An utterly distinctive debut LP by local avant-garde musician Beth Fleenor. Ale De La Torre

Crystal Beth, "Push Thru" (7d Media)

Crystal Beth is improvisational clarinetist/singer Beth Fleenor, a veteran of Seattle's avant-garde music scene who’s played with Terry Riley, David Byrne, and many other major artists. On her new debut album, Push Thru, she flexes glossolalia-laced vocals in alpha-female modes, like a Pacific Northwest Yoko Ono or Urszula Dudziak, and transfers her skills into art songs that sometimes rock, sometimes trance out, and sometimes float enigmatically. It's a remarkable fusion of Fleenor's experimental and song-based instincts, and it really flaunts her panoply of idiosyncratic skills. Push Thru also contains the sweetest Eric Dolphy tribute I've heard in a while.

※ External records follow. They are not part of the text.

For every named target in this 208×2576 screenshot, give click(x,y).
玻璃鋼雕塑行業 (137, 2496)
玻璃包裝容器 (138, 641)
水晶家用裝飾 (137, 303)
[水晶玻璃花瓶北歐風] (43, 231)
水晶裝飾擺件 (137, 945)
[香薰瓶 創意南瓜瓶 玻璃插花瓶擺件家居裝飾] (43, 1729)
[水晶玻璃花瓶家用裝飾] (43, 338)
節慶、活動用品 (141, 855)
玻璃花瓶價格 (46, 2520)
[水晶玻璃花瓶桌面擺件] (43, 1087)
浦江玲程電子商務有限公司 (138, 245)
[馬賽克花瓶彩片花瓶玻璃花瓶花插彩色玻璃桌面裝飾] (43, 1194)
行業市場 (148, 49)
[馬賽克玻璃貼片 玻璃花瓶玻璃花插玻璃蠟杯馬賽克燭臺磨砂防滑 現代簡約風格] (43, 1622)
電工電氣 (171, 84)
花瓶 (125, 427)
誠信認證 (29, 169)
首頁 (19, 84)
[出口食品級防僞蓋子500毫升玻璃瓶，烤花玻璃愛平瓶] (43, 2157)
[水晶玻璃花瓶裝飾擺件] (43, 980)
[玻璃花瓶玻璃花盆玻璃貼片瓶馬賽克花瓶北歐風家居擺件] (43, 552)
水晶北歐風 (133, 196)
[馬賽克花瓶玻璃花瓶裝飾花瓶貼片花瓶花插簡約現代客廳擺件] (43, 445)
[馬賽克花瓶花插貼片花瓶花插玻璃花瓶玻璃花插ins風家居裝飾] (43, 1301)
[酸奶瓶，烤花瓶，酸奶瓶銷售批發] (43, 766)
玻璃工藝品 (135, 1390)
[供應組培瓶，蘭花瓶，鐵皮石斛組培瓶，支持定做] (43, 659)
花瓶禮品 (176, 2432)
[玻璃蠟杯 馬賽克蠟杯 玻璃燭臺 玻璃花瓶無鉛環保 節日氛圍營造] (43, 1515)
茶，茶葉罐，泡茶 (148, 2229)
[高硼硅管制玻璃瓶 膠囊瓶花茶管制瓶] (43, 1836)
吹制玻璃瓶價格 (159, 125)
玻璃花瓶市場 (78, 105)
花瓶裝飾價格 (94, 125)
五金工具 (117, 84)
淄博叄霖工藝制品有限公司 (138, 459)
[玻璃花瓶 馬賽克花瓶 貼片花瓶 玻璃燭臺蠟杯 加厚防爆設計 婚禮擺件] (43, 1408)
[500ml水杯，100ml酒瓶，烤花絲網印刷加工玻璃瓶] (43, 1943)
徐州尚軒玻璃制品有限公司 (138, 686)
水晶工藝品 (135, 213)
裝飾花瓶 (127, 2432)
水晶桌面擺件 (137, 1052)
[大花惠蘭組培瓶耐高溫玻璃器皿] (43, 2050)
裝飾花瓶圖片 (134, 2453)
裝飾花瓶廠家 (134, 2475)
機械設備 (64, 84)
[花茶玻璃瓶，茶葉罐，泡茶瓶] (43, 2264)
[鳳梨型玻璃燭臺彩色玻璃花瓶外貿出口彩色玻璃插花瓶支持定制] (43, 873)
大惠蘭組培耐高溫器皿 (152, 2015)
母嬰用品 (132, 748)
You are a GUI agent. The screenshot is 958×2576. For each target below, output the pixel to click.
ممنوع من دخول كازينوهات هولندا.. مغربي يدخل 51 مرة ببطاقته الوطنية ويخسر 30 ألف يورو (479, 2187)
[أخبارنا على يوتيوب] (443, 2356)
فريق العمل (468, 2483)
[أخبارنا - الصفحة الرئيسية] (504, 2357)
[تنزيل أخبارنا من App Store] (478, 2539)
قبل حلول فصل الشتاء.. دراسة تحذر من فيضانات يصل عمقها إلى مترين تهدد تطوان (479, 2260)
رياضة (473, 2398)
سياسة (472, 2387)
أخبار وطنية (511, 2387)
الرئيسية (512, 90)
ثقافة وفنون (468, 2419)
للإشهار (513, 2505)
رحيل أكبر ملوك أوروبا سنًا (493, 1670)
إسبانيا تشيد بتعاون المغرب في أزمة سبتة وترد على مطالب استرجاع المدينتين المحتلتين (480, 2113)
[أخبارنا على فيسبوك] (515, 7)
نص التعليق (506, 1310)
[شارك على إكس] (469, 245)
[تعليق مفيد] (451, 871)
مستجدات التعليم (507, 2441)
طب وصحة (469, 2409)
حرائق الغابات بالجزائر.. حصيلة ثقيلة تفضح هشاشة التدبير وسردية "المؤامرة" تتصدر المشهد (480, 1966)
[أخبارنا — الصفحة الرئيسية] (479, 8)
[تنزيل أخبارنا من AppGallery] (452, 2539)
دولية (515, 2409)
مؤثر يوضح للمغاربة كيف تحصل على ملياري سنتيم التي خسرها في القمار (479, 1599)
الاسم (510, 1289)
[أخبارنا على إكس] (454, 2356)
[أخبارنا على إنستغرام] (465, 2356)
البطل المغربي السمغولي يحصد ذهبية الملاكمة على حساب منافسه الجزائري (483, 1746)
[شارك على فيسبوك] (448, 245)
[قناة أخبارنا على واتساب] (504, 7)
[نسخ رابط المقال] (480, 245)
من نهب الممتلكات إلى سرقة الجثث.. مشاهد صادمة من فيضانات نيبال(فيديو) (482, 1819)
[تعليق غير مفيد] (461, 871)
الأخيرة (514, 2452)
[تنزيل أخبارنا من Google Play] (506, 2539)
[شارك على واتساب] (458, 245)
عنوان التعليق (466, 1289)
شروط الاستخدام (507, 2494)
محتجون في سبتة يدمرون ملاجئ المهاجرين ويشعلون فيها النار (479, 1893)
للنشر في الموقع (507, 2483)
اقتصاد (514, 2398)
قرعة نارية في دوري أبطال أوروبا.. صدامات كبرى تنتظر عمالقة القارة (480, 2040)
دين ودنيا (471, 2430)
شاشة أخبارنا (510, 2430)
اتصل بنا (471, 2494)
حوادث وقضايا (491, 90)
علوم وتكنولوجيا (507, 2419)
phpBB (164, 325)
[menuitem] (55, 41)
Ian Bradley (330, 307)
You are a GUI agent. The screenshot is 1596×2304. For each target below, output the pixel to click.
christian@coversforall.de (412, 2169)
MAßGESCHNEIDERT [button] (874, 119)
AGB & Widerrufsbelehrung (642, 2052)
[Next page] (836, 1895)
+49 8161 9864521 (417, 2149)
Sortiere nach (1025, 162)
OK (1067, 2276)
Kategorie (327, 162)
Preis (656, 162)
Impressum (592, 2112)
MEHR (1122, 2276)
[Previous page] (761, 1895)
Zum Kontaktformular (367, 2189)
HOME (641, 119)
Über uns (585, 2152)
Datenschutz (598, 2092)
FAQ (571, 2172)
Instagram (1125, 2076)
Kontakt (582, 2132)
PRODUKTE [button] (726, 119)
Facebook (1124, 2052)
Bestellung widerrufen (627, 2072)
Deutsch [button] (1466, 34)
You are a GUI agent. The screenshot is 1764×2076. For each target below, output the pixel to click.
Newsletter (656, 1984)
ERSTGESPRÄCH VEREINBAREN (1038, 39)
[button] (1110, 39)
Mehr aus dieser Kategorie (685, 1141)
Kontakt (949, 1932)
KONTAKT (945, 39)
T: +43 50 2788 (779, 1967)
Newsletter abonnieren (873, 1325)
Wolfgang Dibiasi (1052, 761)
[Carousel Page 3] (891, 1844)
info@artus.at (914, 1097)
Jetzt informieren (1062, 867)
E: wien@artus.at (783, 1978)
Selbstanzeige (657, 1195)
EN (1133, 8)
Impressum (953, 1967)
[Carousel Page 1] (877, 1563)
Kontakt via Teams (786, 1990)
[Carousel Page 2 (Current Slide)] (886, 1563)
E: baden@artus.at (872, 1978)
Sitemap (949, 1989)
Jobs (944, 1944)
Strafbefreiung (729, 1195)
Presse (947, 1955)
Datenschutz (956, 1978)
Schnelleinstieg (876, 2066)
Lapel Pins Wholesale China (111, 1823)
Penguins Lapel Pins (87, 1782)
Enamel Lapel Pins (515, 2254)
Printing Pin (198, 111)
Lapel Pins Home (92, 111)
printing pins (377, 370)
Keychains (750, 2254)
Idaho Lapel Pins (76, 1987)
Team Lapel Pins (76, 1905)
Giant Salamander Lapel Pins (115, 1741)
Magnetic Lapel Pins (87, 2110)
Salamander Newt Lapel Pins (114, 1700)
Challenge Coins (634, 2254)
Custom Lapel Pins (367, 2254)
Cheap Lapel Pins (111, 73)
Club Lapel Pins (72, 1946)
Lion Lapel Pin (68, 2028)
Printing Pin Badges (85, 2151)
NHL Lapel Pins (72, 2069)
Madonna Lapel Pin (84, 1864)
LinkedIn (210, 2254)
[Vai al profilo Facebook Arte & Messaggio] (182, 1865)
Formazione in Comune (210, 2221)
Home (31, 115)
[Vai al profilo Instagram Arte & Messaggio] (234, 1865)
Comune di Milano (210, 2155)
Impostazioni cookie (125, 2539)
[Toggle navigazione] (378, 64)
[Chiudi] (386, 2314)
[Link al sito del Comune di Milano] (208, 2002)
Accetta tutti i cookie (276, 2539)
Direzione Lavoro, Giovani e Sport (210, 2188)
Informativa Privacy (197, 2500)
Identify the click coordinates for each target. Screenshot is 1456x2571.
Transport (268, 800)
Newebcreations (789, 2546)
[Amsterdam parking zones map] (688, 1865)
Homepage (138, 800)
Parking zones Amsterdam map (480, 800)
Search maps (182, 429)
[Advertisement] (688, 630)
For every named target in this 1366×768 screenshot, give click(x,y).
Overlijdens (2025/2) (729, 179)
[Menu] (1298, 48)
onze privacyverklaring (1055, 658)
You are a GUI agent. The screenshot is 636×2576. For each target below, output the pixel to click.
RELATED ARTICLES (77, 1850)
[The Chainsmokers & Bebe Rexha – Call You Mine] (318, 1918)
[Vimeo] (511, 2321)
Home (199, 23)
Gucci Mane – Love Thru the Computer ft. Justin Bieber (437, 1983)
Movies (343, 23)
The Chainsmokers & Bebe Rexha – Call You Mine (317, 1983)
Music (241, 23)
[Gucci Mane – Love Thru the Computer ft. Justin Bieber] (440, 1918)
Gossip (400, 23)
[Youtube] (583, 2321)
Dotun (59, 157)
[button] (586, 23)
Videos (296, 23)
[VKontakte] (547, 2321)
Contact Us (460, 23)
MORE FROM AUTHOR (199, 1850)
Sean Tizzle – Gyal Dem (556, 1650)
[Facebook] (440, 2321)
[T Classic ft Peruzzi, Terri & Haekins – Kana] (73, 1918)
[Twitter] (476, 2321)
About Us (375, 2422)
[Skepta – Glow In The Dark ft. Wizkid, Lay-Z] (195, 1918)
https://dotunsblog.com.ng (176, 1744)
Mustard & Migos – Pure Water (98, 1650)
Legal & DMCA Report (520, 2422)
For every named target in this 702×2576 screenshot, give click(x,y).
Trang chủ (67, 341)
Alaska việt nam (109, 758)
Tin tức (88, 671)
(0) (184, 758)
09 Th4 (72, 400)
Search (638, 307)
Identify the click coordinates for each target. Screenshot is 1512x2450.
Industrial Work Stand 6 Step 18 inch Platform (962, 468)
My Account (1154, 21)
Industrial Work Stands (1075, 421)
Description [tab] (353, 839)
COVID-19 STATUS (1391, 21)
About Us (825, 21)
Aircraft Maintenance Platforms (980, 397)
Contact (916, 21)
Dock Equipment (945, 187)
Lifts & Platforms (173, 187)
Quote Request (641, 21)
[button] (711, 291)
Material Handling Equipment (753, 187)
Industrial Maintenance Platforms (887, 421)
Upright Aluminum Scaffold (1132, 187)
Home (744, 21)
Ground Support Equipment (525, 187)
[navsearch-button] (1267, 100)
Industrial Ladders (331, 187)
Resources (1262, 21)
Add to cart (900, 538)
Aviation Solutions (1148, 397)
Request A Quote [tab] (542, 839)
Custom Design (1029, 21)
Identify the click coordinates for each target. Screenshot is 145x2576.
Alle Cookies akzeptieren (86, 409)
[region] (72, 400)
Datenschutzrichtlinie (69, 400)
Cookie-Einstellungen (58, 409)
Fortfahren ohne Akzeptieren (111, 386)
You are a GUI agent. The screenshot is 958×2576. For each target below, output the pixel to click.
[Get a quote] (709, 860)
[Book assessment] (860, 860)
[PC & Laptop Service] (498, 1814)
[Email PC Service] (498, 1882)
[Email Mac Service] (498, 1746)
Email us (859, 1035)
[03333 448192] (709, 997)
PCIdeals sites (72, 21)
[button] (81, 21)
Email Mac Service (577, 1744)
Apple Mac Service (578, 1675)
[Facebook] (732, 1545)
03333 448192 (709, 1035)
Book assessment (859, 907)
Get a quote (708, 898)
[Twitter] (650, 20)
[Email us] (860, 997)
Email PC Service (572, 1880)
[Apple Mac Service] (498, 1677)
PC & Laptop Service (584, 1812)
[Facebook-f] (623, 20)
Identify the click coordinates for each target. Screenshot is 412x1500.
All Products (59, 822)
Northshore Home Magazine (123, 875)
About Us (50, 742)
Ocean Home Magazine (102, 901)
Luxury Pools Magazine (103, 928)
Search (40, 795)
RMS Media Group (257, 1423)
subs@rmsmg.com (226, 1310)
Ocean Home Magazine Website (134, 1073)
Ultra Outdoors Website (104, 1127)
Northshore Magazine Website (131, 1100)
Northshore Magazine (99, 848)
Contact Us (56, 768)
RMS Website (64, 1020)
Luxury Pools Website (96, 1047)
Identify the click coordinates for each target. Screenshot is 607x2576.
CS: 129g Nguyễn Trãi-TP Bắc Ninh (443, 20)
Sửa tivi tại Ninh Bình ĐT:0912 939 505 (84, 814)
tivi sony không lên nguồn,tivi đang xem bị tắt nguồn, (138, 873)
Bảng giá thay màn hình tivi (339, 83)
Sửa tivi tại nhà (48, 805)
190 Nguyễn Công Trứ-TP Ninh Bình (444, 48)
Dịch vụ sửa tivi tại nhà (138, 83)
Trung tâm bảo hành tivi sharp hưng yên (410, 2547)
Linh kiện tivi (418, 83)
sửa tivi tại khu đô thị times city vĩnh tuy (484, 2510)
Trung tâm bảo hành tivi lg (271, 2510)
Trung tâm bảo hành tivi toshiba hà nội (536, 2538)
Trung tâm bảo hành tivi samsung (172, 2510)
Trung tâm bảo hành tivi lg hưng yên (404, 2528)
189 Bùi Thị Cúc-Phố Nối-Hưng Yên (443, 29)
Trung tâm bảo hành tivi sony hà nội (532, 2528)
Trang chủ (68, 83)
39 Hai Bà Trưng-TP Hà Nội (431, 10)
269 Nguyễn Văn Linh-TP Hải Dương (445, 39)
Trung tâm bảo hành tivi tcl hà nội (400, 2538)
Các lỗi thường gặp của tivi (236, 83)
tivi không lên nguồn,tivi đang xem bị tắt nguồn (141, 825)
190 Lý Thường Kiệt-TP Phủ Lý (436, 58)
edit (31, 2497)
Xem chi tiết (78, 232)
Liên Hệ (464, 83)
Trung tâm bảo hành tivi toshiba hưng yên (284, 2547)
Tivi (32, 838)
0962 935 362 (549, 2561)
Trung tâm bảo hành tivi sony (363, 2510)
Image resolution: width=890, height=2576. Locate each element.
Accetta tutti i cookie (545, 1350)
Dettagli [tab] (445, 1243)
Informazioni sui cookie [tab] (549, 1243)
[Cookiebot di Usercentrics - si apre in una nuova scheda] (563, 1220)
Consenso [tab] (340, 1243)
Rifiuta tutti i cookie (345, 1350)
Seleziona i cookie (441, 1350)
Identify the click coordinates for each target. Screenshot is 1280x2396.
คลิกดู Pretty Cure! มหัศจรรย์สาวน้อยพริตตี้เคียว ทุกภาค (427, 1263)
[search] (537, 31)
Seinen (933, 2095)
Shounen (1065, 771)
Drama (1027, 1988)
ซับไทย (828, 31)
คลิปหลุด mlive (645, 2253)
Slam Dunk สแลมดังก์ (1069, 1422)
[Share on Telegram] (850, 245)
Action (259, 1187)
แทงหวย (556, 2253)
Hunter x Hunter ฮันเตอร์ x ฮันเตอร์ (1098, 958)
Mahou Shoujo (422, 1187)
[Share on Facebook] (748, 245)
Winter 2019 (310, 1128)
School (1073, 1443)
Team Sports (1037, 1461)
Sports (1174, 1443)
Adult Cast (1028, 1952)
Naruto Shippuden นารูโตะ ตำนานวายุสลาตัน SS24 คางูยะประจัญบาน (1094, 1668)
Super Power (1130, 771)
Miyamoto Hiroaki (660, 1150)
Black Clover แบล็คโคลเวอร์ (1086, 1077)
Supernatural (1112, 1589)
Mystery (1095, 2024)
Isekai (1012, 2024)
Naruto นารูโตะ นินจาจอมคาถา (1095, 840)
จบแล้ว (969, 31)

The album's title track, "Push Thru," instantly grips you with a funky beatboxing intro; then Fleenor launches into an "aye-yi-yi" chant, loops it, and soon after sings in tongues and wails over everything. The track becomes a schizo babel of voices competing for supremacy in your brainbox, while the rhythm calmly mesmerizes with a subtle chich-chich friction. A beautifully serene clarinet coda eases you out of the contrapuntal chaos. If you heard this unawares on the radio or in public, it would freeze you in place and turn your face into a facsimile of that "wow" emoji.

Crystal Beth performs Thursday, December 12, and Friday, December 27, at Chapel Performance Space.